## YOUR INSTRUCTIONS:
Track down each line below containing the string "will" and copy it.

## DATA:
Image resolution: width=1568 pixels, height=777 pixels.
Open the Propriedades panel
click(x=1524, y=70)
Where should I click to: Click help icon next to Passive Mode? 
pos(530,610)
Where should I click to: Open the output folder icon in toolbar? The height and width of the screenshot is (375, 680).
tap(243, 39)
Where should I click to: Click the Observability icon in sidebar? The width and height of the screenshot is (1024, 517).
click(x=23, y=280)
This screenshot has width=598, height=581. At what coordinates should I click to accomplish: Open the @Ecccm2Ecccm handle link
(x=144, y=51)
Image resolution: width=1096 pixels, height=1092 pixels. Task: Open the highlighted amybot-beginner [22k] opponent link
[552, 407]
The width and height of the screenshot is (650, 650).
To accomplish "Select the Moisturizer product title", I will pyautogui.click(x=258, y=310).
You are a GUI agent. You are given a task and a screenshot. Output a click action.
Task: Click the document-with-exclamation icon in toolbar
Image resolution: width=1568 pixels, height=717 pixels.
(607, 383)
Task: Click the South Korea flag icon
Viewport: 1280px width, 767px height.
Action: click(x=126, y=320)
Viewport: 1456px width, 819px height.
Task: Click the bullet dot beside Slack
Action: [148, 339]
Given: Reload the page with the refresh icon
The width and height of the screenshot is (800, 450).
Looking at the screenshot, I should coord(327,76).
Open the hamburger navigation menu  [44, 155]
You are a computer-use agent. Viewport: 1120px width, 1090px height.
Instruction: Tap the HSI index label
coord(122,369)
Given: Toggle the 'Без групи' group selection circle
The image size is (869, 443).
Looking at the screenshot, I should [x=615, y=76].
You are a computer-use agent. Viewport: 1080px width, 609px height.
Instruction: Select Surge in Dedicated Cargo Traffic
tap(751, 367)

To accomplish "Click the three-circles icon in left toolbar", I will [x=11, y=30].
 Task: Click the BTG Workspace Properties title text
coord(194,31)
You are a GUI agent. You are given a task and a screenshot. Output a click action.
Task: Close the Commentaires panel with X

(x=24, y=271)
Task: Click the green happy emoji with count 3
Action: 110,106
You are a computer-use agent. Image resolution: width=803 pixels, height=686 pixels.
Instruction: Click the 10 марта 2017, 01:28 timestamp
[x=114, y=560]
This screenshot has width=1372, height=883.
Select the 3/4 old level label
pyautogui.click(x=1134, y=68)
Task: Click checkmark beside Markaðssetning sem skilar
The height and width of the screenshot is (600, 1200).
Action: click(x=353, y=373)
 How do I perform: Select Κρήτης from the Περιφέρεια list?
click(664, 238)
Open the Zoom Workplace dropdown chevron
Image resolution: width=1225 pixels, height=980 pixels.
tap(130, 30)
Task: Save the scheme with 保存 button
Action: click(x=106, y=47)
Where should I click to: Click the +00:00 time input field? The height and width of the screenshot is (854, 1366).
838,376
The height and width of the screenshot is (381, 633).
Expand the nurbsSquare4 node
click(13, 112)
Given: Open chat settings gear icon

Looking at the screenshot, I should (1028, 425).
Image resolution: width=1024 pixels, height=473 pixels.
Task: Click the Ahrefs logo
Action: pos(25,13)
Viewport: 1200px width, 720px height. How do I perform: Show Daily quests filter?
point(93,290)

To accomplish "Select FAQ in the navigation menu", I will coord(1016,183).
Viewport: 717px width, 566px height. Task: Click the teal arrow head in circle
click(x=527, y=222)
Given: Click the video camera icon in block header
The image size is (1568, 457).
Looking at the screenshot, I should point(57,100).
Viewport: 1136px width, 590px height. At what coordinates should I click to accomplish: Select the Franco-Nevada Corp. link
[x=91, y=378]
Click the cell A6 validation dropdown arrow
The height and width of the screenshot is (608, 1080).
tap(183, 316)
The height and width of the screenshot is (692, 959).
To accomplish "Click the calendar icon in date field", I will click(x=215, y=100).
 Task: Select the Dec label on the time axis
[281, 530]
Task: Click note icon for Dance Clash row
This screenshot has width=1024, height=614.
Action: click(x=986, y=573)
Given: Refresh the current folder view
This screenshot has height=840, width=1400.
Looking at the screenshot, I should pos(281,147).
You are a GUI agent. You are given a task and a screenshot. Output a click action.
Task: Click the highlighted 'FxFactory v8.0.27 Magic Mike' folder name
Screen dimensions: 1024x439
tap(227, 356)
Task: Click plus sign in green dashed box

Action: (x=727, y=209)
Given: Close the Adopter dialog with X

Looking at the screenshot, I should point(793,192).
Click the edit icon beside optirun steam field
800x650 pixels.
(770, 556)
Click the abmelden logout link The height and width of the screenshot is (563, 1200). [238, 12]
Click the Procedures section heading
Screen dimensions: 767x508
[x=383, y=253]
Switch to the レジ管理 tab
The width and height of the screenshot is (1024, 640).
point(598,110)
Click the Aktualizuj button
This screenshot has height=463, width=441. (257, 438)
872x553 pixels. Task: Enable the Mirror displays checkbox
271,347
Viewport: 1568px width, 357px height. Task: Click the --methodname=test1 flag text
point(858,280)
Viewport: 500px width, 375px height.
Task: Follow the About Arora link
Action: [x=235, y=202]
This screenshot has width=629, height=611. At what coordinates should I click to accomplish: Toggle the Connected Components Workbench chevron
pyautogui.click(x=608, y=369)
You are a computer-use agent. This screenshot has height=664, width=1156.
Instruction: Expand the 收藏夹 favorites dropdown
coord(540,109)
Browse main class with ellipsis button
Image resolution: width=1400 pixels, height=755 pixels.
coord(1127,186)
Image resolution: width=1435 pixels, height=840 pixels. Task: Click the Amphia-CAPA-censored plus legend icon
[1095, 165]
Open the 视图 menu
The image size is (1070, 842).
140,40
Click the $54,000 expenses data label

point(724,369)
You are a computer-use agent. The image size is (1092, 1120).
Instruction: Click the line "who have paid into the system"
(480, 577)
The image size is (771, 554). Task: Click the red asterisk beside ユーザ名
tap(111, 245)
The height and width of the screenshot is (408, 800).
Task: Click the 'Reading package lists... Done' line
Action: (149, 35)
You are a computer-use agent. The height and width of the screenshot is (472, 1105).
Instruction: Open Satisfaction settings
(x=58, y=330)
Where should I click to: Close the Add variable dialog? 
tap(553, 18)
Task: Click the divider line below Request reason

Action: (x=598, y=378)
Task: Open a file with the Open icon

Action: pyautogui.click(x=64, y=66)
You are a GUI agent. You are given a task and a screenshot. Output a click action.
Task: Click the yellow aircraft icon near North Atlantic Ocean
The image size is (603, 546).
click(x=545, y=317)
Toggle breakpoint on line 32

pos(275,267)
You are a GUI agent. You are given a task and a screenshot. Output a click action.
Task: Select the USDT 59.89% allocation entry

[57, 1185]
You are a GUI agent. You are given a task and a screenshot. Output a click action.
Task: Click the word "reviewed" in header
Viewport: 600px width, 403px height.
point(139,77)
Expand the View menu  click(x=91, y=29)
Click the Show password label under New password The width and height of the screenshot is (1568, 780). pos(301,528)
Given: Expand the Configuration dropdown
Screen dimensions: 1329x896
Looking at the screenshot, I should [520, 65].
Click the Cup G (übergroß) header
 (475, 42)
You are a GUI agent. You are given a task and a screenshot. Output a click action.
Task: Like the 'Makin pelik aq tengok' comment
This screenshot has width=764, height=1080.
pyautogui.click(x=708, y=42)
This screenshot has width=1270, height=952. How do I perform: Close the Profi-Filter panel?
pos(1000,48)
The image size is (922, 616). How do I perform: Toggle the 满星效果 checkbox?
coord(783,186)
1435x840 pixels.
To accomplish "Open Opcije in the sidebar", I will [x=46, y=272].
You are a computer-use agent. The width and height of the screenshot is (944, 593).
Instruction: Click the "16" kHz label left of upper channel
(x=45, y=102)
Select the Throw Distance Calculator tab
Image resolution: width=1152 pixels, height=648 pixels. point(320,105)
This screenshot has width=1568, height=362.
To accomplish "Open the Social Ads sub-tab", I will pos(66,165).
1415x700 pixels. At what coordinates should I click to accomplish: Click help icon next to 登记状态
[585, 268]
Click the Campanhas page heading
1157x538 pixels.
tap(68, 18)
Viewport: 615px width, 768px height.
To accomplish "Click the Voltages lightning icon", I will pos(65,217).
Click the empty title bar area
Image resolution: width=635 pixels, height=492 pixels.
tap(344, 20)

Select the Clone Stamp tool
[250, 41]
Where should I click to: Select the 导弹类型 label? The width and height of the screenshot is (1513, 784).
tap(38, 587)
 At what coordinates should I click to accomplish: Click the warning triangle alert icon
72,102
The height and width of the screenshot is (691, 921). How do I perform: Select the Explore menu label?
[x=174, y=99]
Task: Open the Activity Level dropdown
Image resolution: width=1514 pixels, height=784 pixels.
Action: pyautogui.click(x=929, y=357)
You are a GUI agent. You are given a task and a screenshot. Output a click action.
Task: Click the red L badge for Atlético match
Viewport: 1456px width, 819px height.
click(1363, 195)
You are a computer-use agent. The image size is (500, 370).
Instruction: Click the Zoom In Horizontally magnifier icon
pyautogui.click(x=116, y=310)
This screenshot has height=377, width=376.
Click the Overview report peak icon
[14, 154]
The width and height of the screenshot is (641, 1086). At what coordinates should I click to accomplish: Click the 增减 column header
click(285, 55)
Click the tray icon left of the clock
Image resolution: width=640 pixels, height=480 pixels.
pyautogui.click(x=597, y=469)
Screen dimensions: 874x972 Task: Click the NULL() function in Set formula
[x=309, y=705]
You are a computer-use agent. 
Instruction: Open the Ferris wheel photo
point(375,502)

## EXERCISE RESULT:
To accomplish "Select the Moisturizer product title", I will pyautogui.click(x=258, y=310).
To accomplish "Click the three-circles icon in left toolbar", I will [x=11, y=30].
To accomplish "Select FAQ in the navigation menu", I will coord(1016,183).
To accomplish "Click the calendar icon in date field", I will click(x=215, y=100).
To accomplish "Open Opcije in the sidebar", I will [x=46, y=272].
To accomplish "Open the Social Ads sub-tab", I will pos(66,165).
To accomplish "Click the Voltages lightning icon", I will pos(65,217).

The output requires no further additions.